日野自動車・小木曽社長、排ガス不正問題車種の出荷再開時期「まだ明確ではない」

日野自動車・小木曽社長、排ガス不正問題車種の出荷再開時期「まだ明確ではない」

オンライン決算説明会で説明、今夏の小型EVトラック発売は慎重に作業進める方針表明

日野自動車は4月27日、2022年3月期の連結決算説明会をオンラインで開催した。

小木曽聡社長は冒頭、トラック・バス用エンジンの排ガスや燃費に関するデータを不正に改ざん、国に報告していた問題について「お客様、ステークホルダーの皆様に多大なるご迷惑をお掛けしたことをあらためて深くおわび申し上げる」と謝罪。

その上で、生産に必要な国の認証試験・申請を担う機能を開発部門から独立させることや、コンプライアンス(法令順守)専任取締役と技術面のコンプライアンス責任者を任命して厳重に管理することなどを進めていく方針を表明。「(国から不正を受け、大量生産に必要な)型式認証の取り消しという過去に例のない行政処分を受けたことを重く受け止め、再発防止策の徹底に努めていきたい」と強調した。

同時に、燃費を改ざんしていたことに伴い、環境負荷が小さい車両を対象とした税制優遇を取り消される分の補填を同社が全額負担するなど、トラック・バスユーザーへの影響を最小限にとどめるよう取り組む姿勢を示した。

一方、不正問題の発覚に伴う社会の混乱に伴い、今年夏に発売を予定している、物流のラストワンマイル配送向けの小型EV(電気自動車)トラック「日野デュトロ Z(ズィー)EV」の市場投入が遅れる可能性について「大きな変更がないよう、お客様にご迷惑をお掛けしないよう進めていく計画だが、慎重に認可に向けて進めていこうとしている」と発言。

不正問題で環境負荷低減への取り組みに関する信用が大きく低下している現状に対しては「販売店の協力をいただきながら、1人1人のお客様により丁寧に向き合っていく」と話した。


オンライン説明会の冒頭に謝罪する小木曽社長(中央)ら幹部(説明会画面をキャプチャー)

特別調査委員会の全容解明、完了時期「分からない」

22年3月期の連結業績は、不正行為発覚に伴う関連損失が400億円に上ったことなどから当期純損益が847億円の赤字に陥った。
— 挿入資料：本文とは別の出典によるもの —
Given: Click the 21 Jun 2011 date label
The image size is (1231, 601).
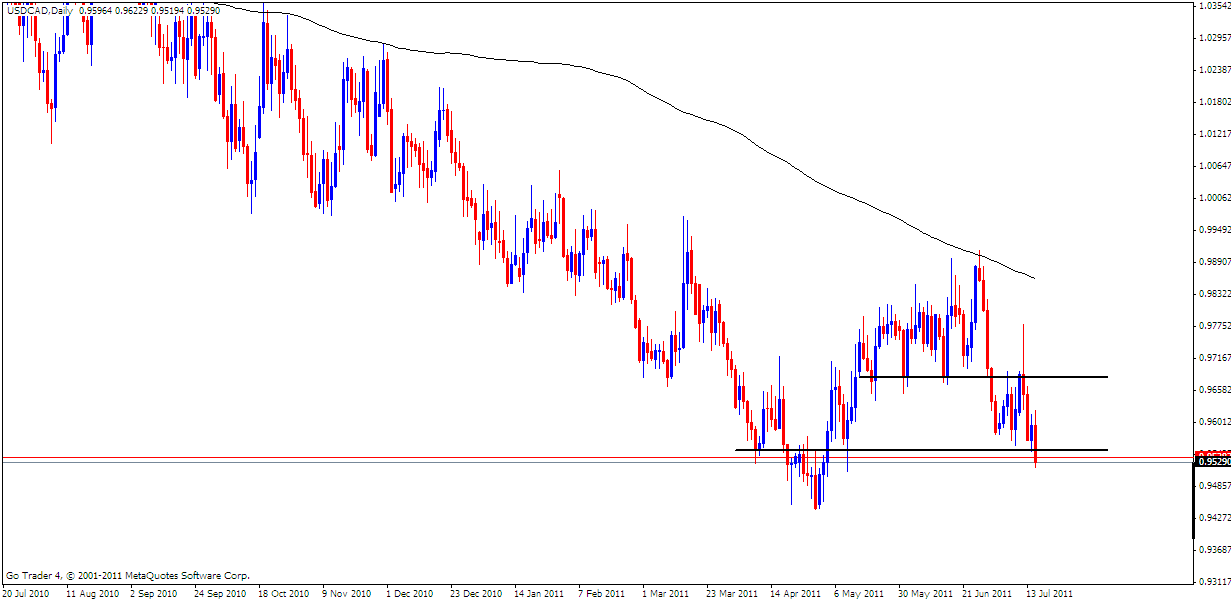Looking at the screenshot, I should click(987, 592).
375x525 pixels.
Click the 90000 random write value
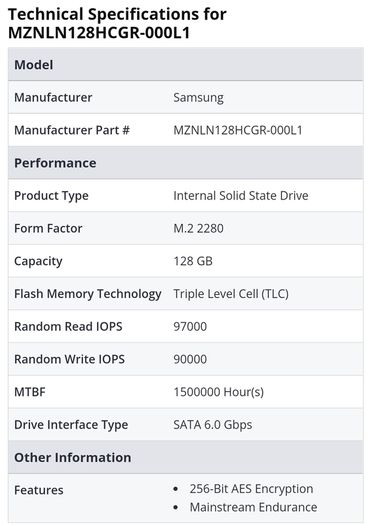tap(190, 359)
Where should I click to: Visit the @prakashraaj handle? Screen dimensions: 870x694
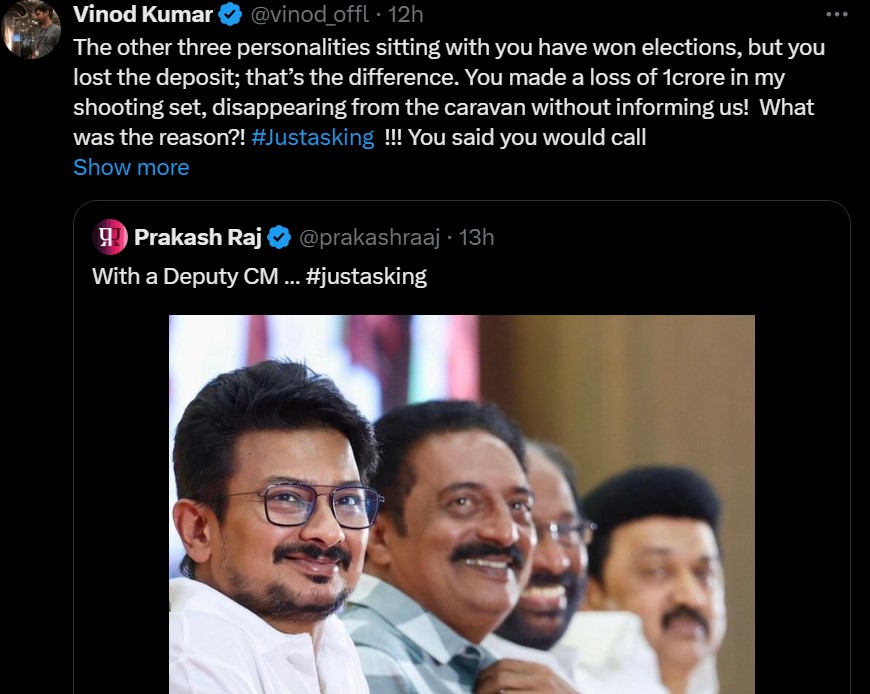coord(370,237)
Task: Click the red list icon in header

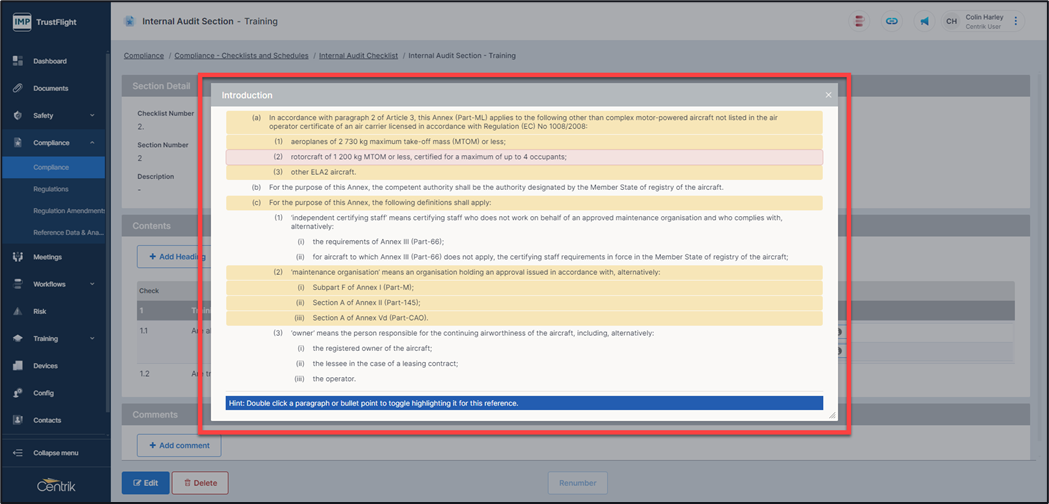Action: click(x=858, y=21)
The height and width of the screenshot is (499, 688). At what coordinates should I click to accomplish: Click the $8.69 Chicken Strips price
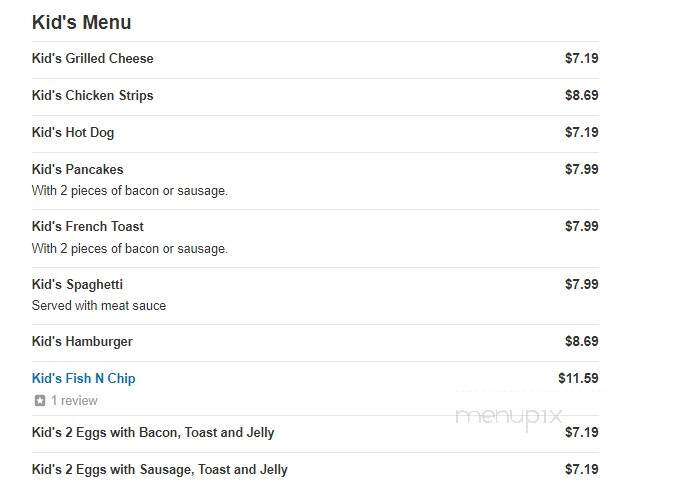coord(582,95)
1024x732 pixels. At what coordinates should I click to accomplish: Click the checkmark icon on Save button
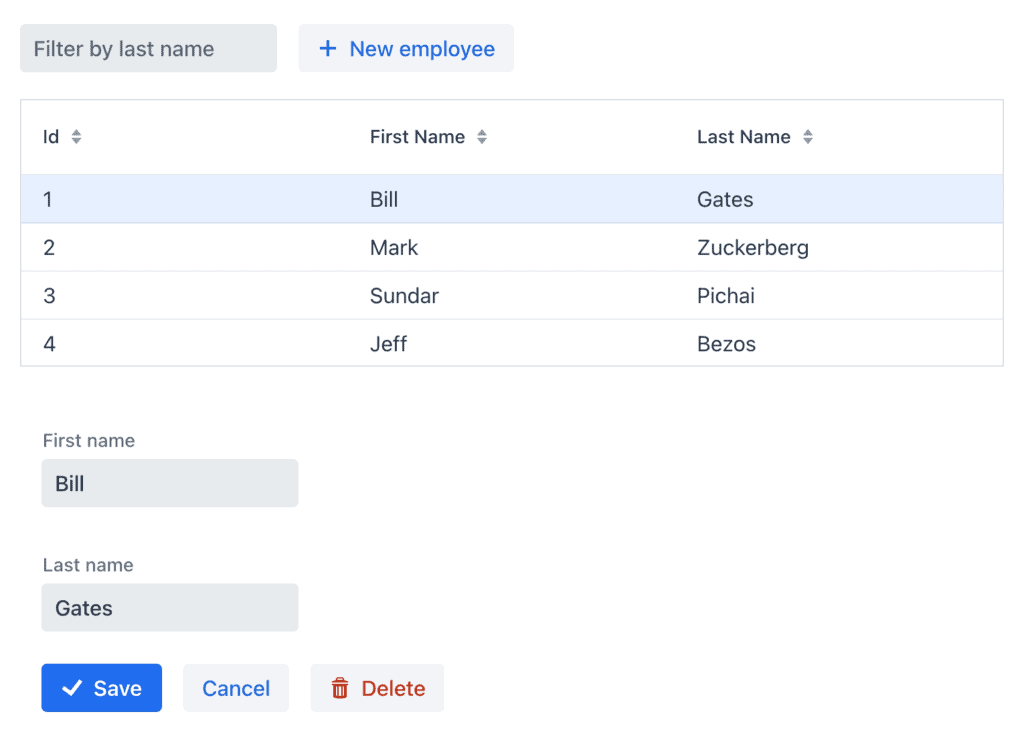point(72,688)
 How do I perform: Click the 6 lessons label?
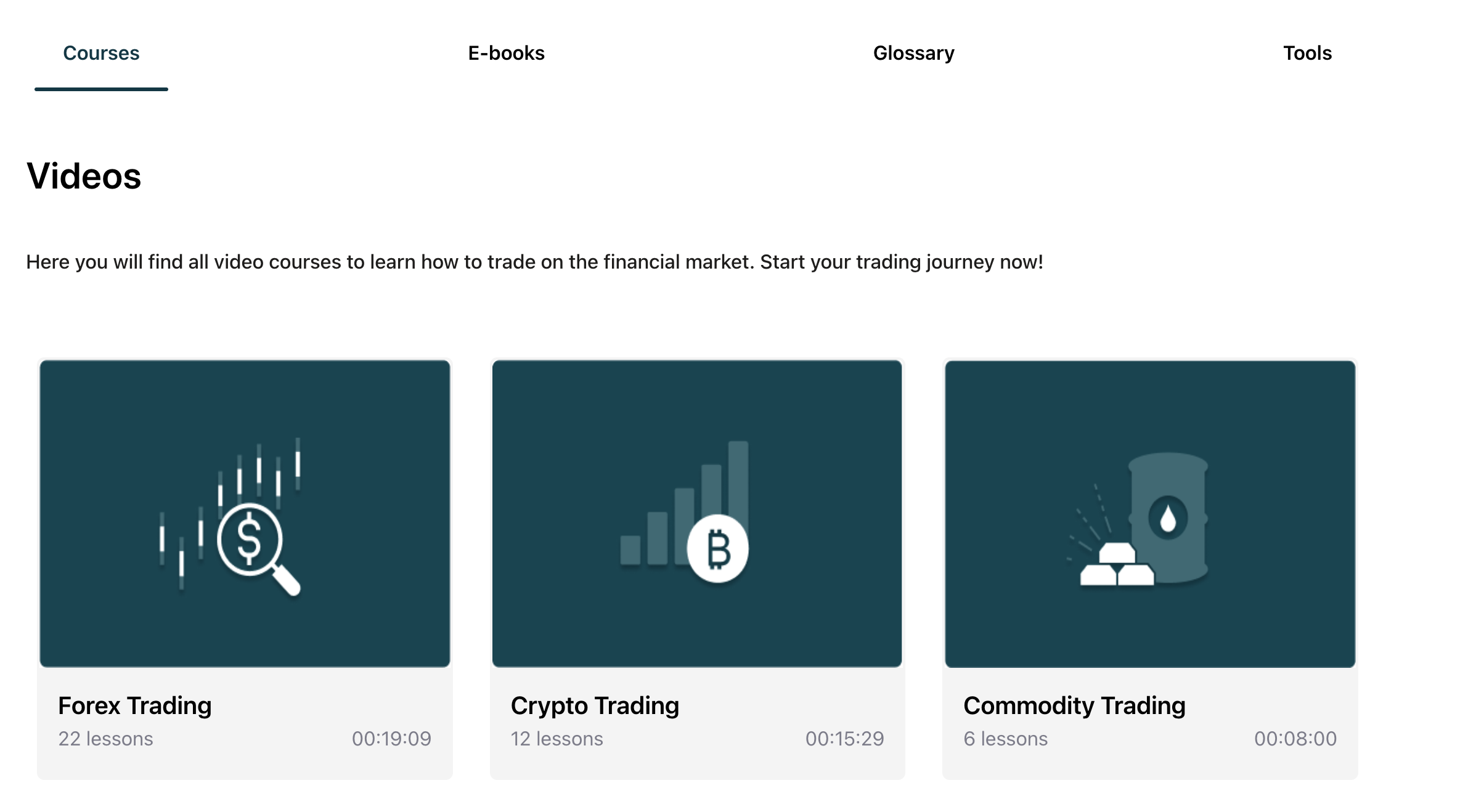(x=1005, y=739)
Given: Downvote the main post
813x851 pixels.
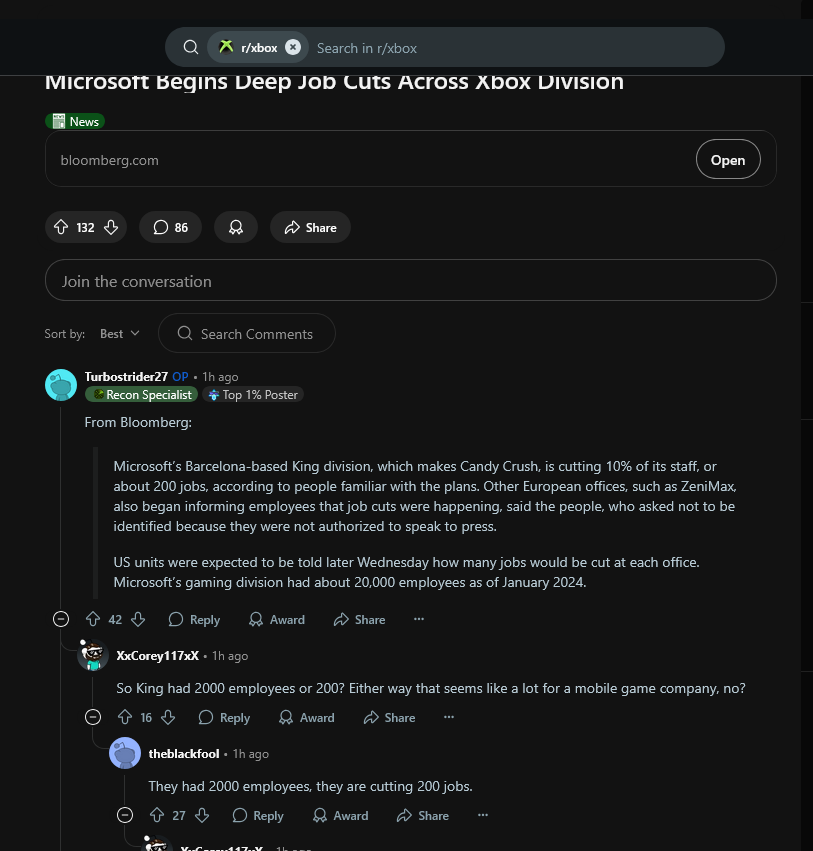Looking at the screenshot, I should 111,227.
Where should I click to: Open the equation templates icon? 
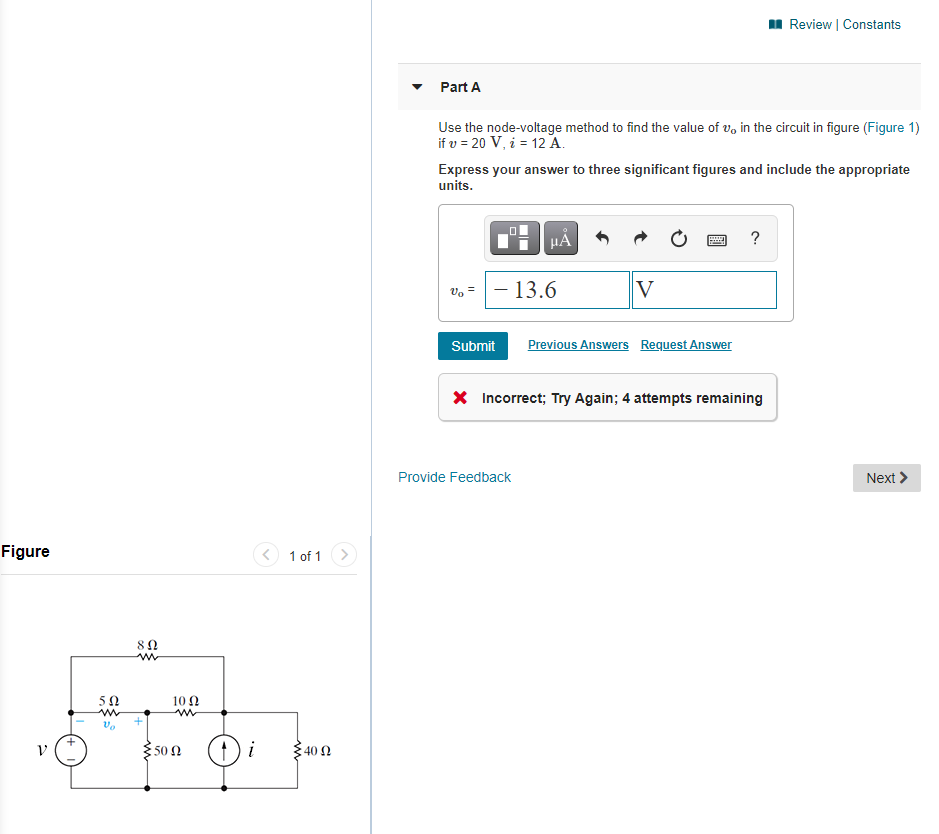pyautogui.click(x=513, y=238)
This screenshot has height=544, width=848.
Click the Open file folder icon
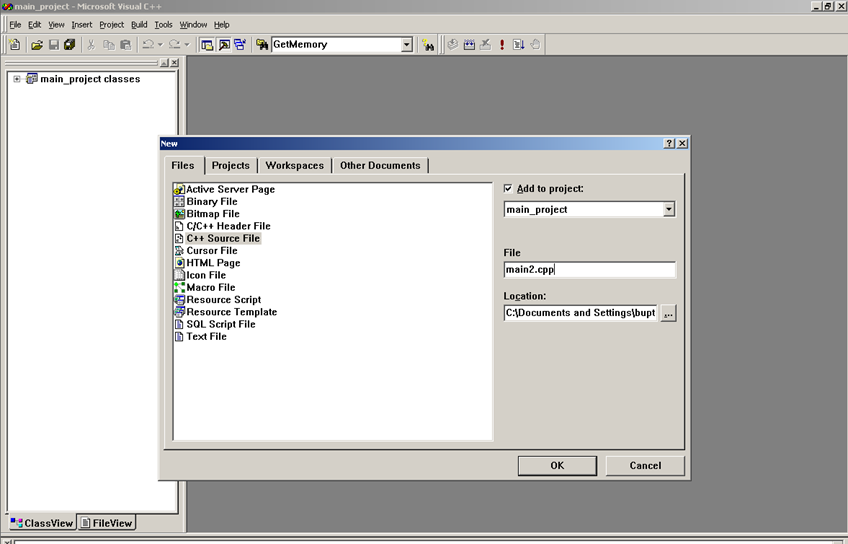37,45
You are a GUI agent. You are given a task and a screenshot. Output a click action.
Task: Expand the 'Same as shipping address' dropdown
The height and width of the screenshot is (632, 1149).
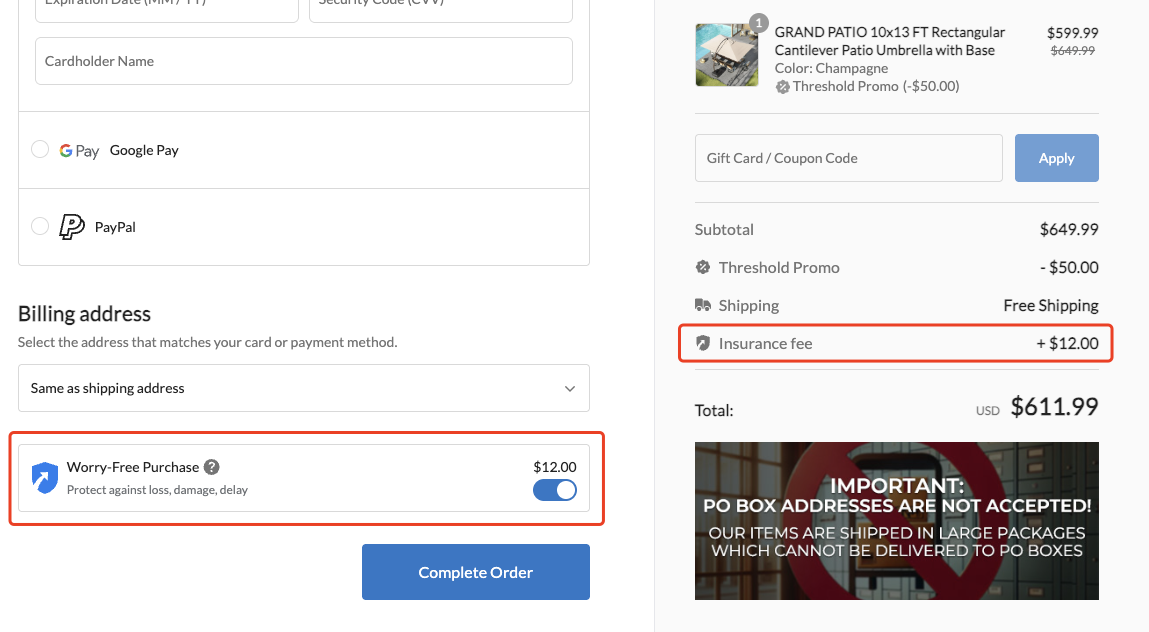(303, 388)
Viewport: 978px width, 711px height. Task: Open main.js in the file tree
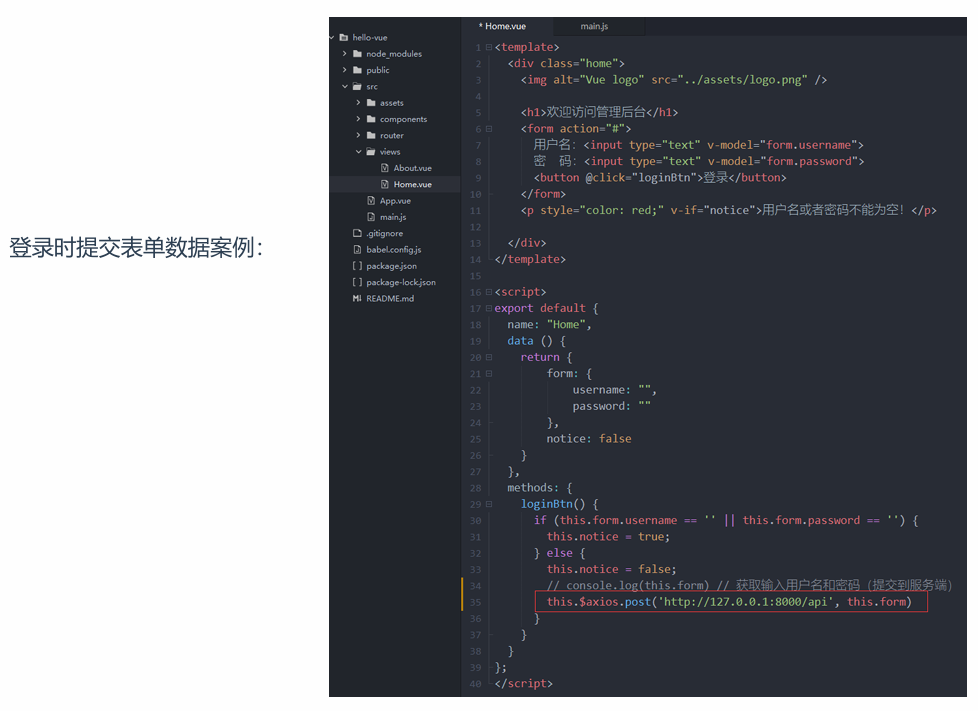click(x=392, y=217)
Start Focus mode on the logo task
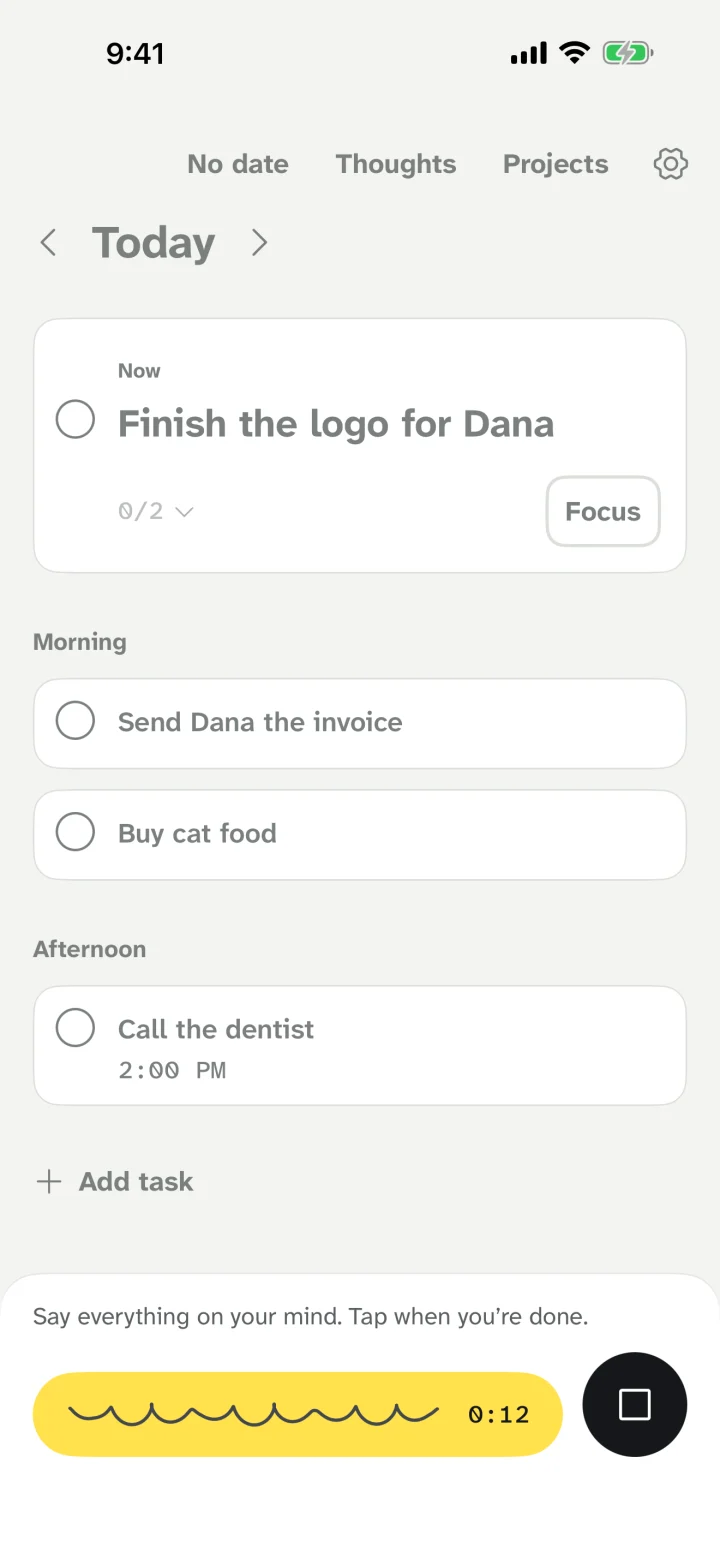This screenshot has width=720, height=1565. click(x=603, y=511)
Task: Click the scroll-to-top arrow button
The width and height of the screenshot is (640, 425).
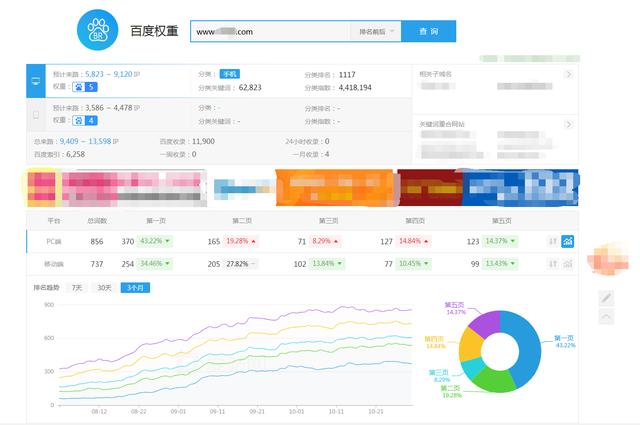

新型コロナウイルス感染拡大の影響を受けた前期(21年3月期)の75億円から赤字幅が大きく拡大、同社としては過去最大の赤字幅を記録した。北米向けの商用車に用いるエンジンが米国の排ガス試験の認証を受けられなかったのを受けた損失が膨らんだことも収益の足を引っ張った。

小木曽社長は、23年3月期の業績予想に関しては、不正行為を受けて国が当該エンジンの型式指定と燃費評価を取り消したことに伴い、トラックやバスの一部車種の生産・出荷ストップに追い込まれていることを受け、開示を見送ると説明。「出荷再開の時期はまだ明確になっていない」と語った。

外部の有識者による特別調査委員会が進めている、不正行為をめぐる全容解明の調査がいつごろ終わるかと尋ねられたのに対し、小木曽社長は「弊社とは独立した外部有識者の方々が客観的に調査されているのでわれわれが(期限などスケジュールを)指定できるものではないし、日程をシェアできるわけでもないので分からない」と解説。6月の定時株主総会までに結論が出るかどうかに関しても言及を避けた。

また、6月に退任する予定の下義生会長について、今回の不正問題の引責との見方を明確に否定した。しかし、同時に、下会長から自身の再任議案を定時株主総会に提出することは株主の理解が得られないとして退任の申し出を受けていたと説明しており、不正問題が会長人事に影響したことについては認めた格好だ。

下会長が退任した後、不正問題の責任を問われることはないのかとの質問に対しては「現役の取締役を外れたからといって(責任追及の)対象から外れるということではない」との見解を表明した。